How to Avoid Brand Dilution and Stay True to Your Visual Identity
Dec 11, 2024
The face of your brand is what helps people recognize your business. But if it looks different every time they see it, naturally, they’re going to be confused. They know something has changed, but they can’t quite put their finger on it.
Because they’re focused on this, they aren’t paying attention to your message and are more likely to disregard it entirely.
When your visual identity shows signs of inconsistency, it dilutes the brand’s integrity. We’ll explain what brand dilution is, how it affects businesses, and ways to avoid it.
What is brand dilution?
Brand dilution happens as a result of its elements (logo, color palette, etc.) being misused. Tiny drips of brand inconsistency eventually become a flood, washing away the foundation of its visual identity.
So, what causes this in the first place?
The top three issues we’ve seen happen within companies large and small boil down to one or a combination of:
- Ignoring existing brand guidelines
- People making unauthorized changes to internal and external collateral
- No internal brand oversight or brand management
One of the above can weaken your visual identity, but the road to brand dilution is much faster when combined, leading to serious problems for your organization.
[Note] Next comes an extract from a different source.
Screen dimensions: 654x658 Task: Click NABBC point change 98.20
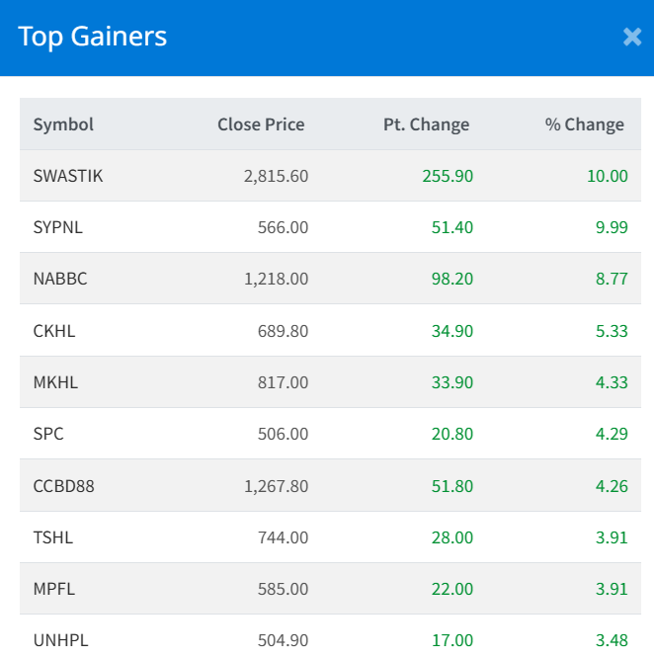(x=452, y=279)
Consequences of brand inconsistency
Brand inconsistency usually isn’t a one-off thing. What generally starts as a minor oversight eventually snowballs into chaos that diminishes the brand.
These inconsistencies can also have a negative financial impact, which we covered in our Brand Consistency report.
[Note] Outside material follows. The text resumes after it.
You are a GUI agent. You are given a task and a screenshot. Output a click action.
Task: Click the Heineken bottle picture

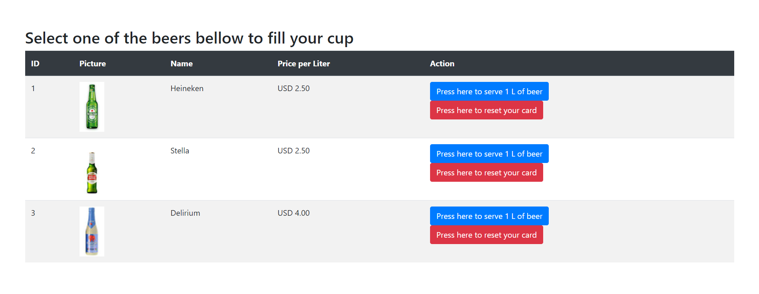[92, 107]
Here are a few highlights:
- Many businesses understand the importance of brand reputation and how it impacts revenue, but less than 50% actively pay attention to it.
- Brands that care about maintaining brand consistency experience, on average, higher earnings than companies that don’t.
- Customers assess company brands throughout their entire purchasing journey.
Speaking of the last point, customers are forgiving of many things. However, they are less so when a brand breaks their trust.
The findings in a series of experiments analyzing the relationship between brand fondness and wrongdoing revealed how much customer sentiment can fall. When companies transgress, customers’ feelings can range from mild upset to full-on outrage, if not outright hatred for a brand, if the offense is serious enough.
We’ll concede that brand inconsistency is not on the same level as other mistakes companies could make, but it still erodes the trust you’ve gained or could get from customers.
Ways to avoid brand dilution
Now that we’ve discussed how brand dilution occurs let’s talk about how to stop it from happening so you can maintain brand integrity and avoid confusing or frustrating your customers.
Follow your style guide
Your company’s brand style guide is the master document explaining how to use each element of the company’s visual identity. It needs to be readily accessible to internal and external teams as they create various customer-facing and internal materials.
Train your team
Introduce team members who may need to produce simple or complex communications as part of their job to your brand guidelines early. Making this part of your onboarding process or hosting workshops will help you expose new (and current) employees to the brand’s assets and teach them how to use them correctly.
Manage your visual assets
Assign responsibility to an individual or team within the organization to conduct quality control on the company’s branded materials. This person or department usually acts as a brand manager, marketing manager, creative or art director to make sure what goes out meets the standards of the established style guide.
Conduct brand audits
Brand audits give you a detailed view of your visual identity’s strengths and weaknesses, revealing inconsistencies and other issues. Performing a brand audit regularly, at least once a year, helps you catch any problems before they turn into disasters.
Make temporary changes
Sometimes, it will make strategic sense to create a marketing campaign that bends the rules of the brand on purpose. In these instances, any modifications to the brand’s elements should only be temporary and be explained to your audience to avoid confusion.
Staying true to your brand’s visual identity
Brand dilution reduces the power your business has for people to connect with it. Understanding how it occurs allows you to identify gaps in your internal processes to prevent them from taking hold.
Moving forward, you can build efficiencies that help current and future employees come into the organization knowing how to use the brand’s assets. Once your team is on the same page about using the company’s logo, fonts, colors, and other elements, managing the brand is easier.
By controlling the essentials of your company’s visual identity, brand dilution becomes a thing of the past, and you can give people a positive, consistent impression of the business.